While it is true that the players and the regulators have accomplished their mission to a large extent. A lot more has to be done for creating the awareness among the general public. Most of the apprehensions, regarding Riba-free banking system are due to lack of complete knowledge. The scholars have to play the key role in educating the public.



This is a kind of partnership where one partner gives money to another for investing in a commercial enterprise. The investment comes from the first partner, Rab-ul-Mall, while the management and work is an exclusive responsibility of the other, Mudarib, and the profit is share in a predetermined ratio.


It means a joint venture formed for conducting some business in which all partners share the profit according to a specific ratio while loss is shared according to the ratio of the contribution. It has been divided into two kinds, partnership by joint ownership (Shirkat-ul-milk) and partnership by contract (Shirkat-ul-Aqd).


It is a particular kind of sale where the seller expressly mentions the cost of the sold commodity he has incurred, and sells to another person by adding some profit thereon. It is not a loan given on interest; it is a sale of a commodity for cash/deferred price.


This mode of financing is usually used to finance the agricultural sector. The seller undertakes to supply specific produce to the buyer at a future date in exchange of an advanced price fully paid at spot. The price is in cash but the supply of purchased goods is deferred.
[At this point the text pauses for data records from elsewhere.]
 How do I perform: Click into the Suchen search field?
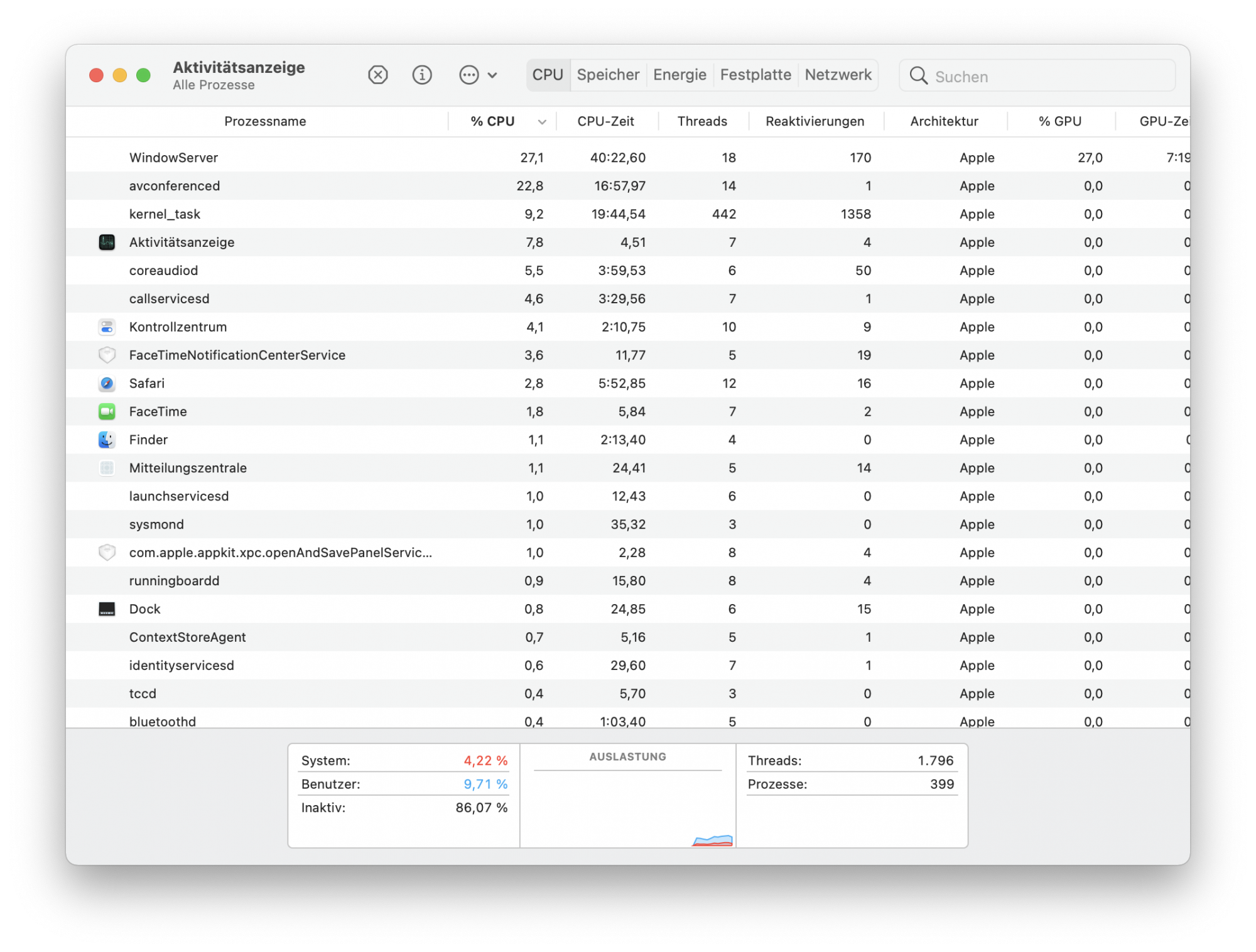pos(1049,77)
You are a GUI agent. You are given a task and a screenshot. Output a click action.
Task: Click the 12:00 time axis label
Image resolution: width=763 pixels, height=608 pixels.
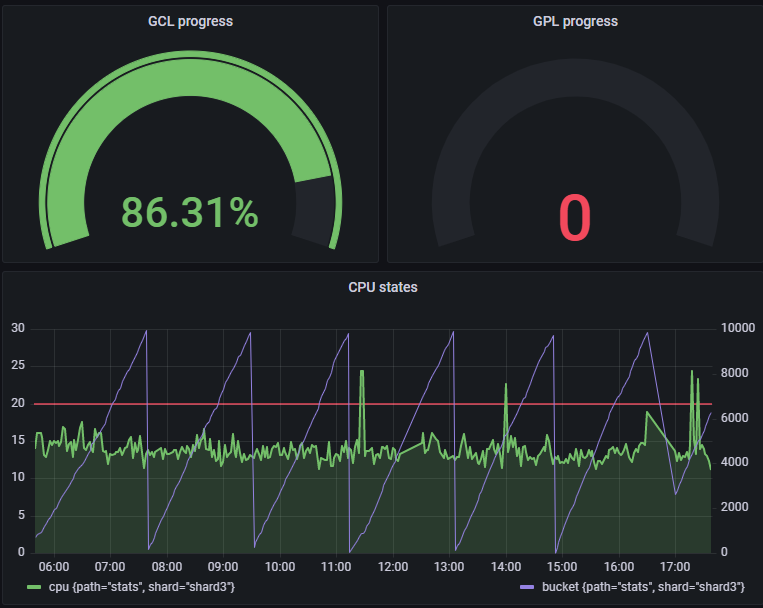pos(392,566)
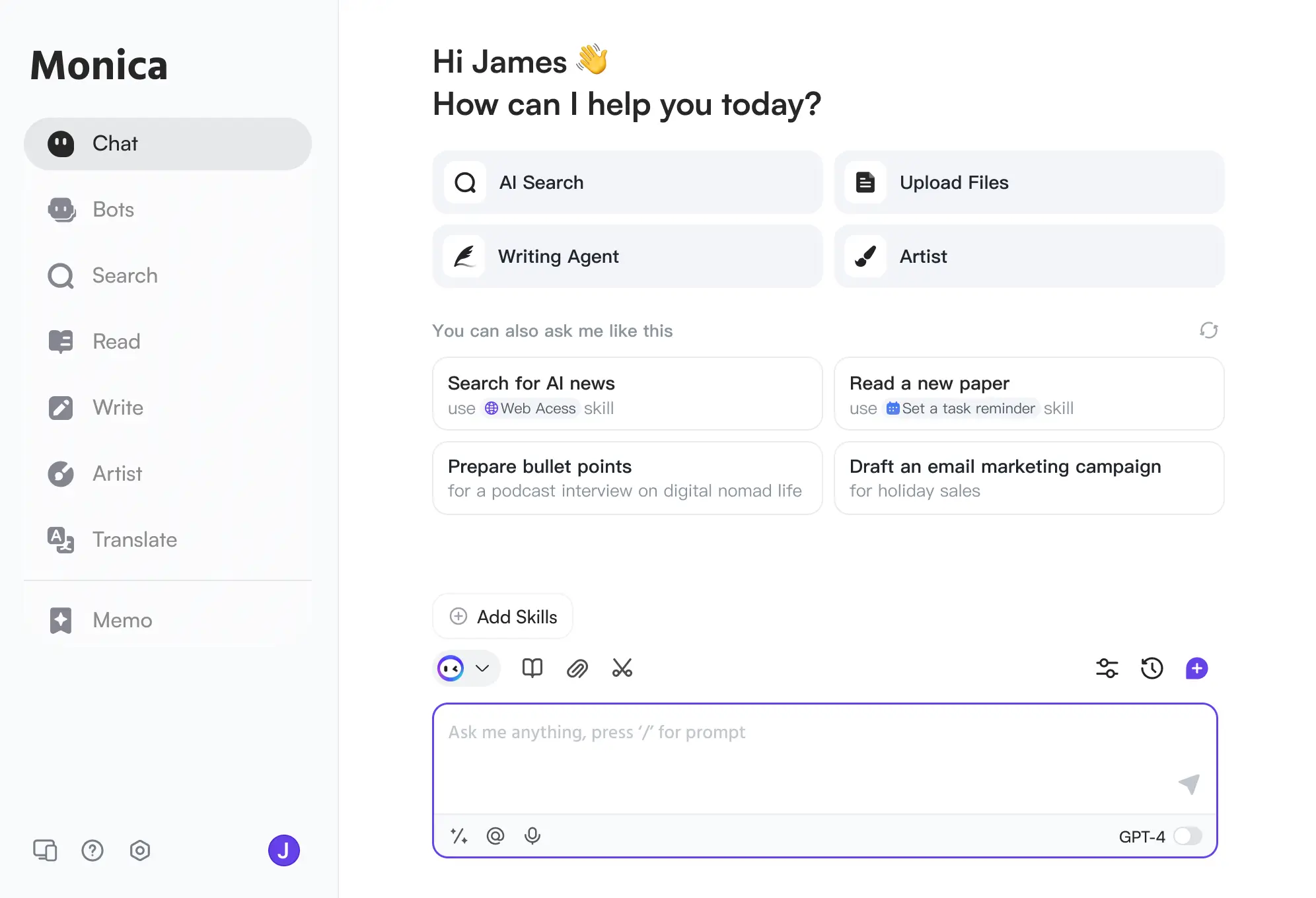Open James's profile avatar
Image resolution: width=1316 pixels, height=898 pixels.
click(x=283, y=850)
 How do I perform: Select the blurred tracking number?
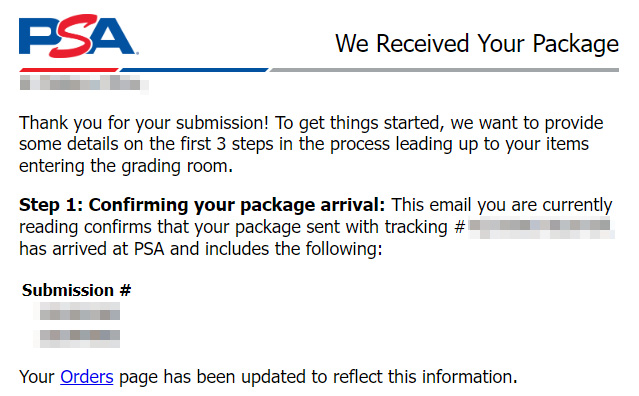(541, 229)
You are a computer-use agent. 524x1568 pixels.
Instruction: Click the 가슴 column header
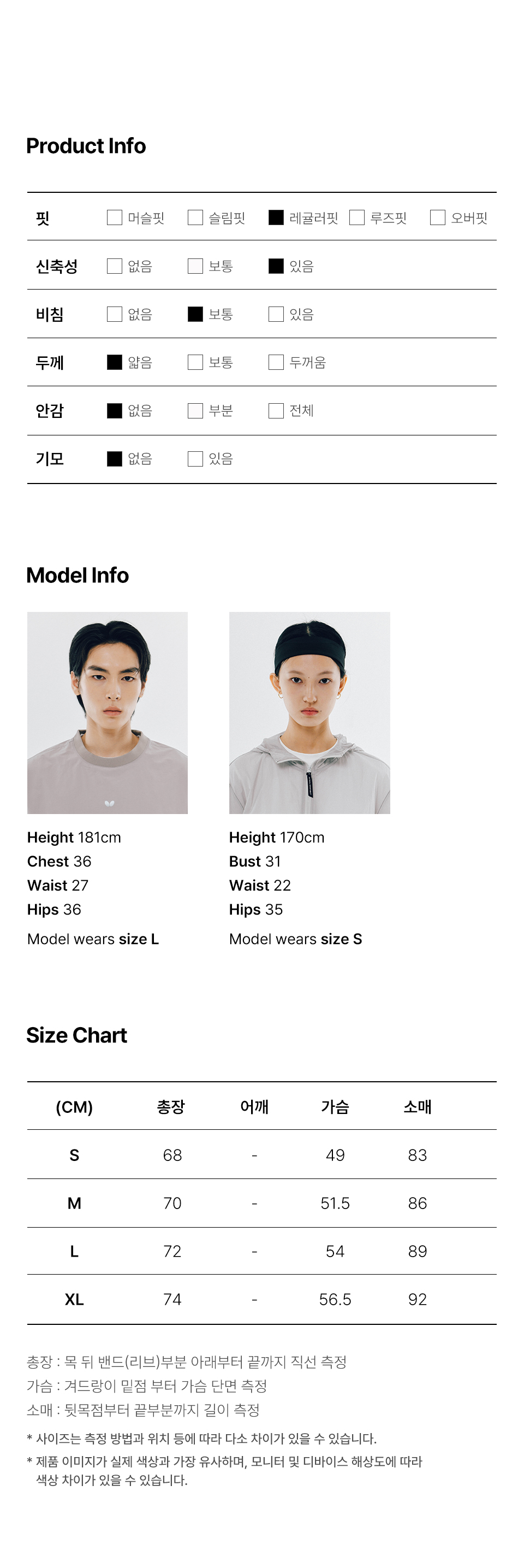tap(335, 1106)
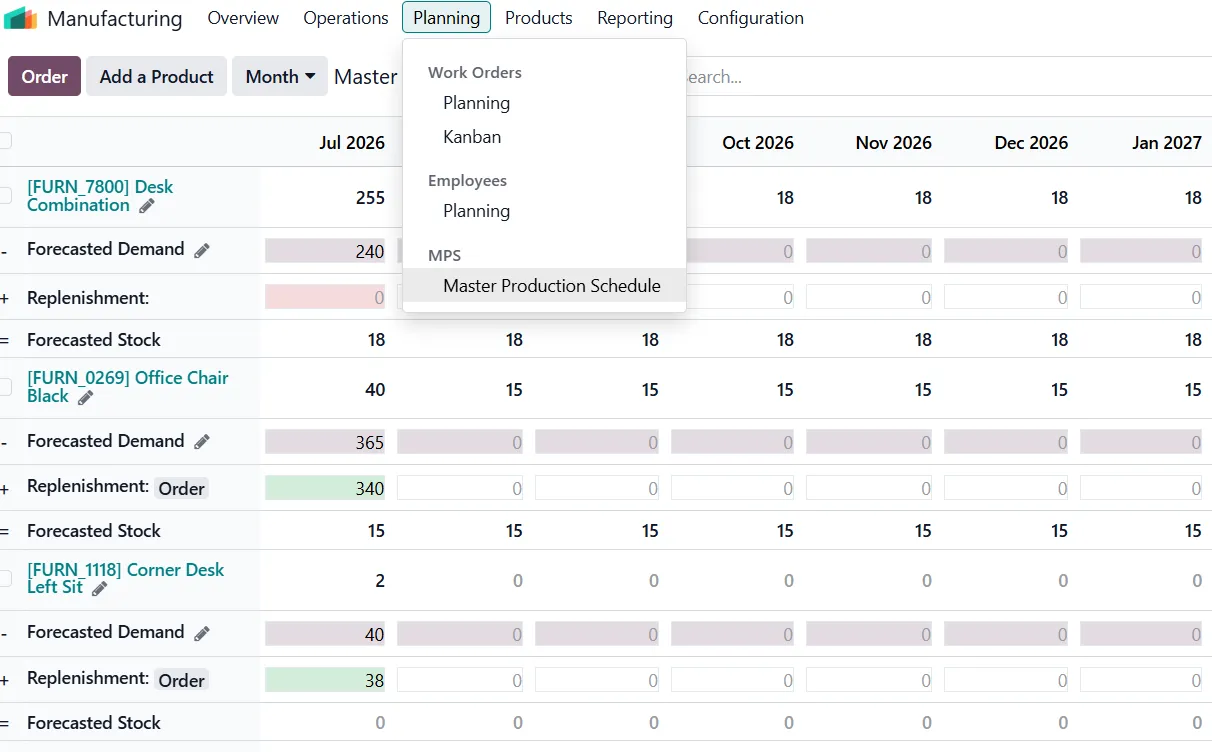Viewport: 1212px width, 752px height.
Task: Open the Configuration menu
Action: click(x=750, y=18)
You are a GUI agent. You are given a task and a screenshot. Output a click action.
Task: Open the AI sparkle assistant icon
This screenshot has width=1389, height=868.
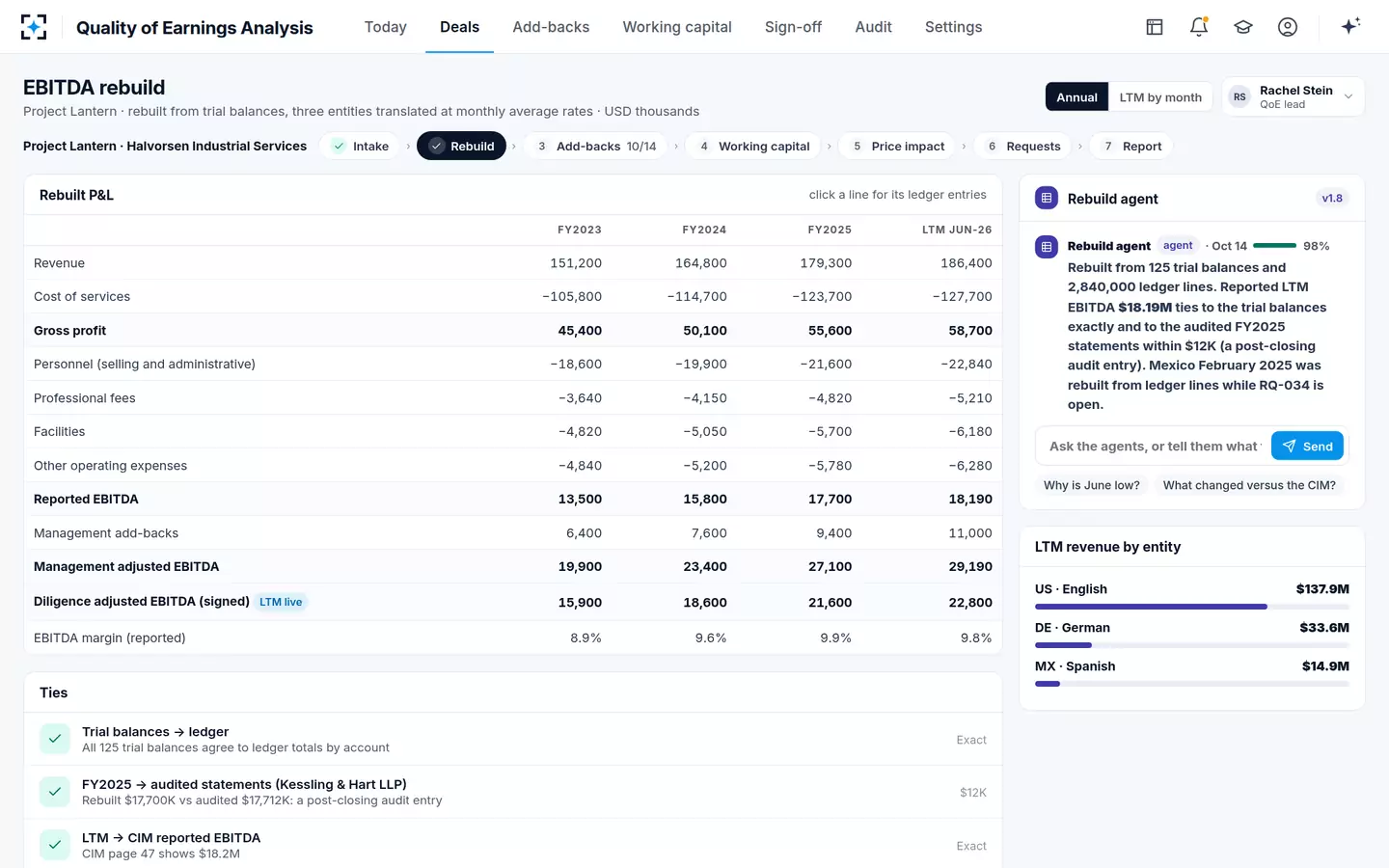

Commonly known leasing and defined as a medium-term mode of financing, which involves purchasing, and subsequently transferring the right of use of equipment and machinery to the beneficiary for a specified period of time, during which the provider of funds retains the ownership of the asset.


It is a sale transaction where a commodity is transacted before it comes into existence. It is an order to manufacturer a specific commodity for the purchaser. The manufacturer uses his own material to manufacture the required goods. Under this arrangement, price has to be fixed with consent of all parties involved and all other necessary specifications of the commodity have also to be fully settled.




It is an agreement where a buyer purchases something from time to time; each time there is no offer or acceptance or bargain. There is one master agreement where all terms and conditions are finalised. There are two types of Istijrar, one, where the price is determined after all transactions of purchase are complete and the other, where the price is determined in advance but the purchase is executed from time to time.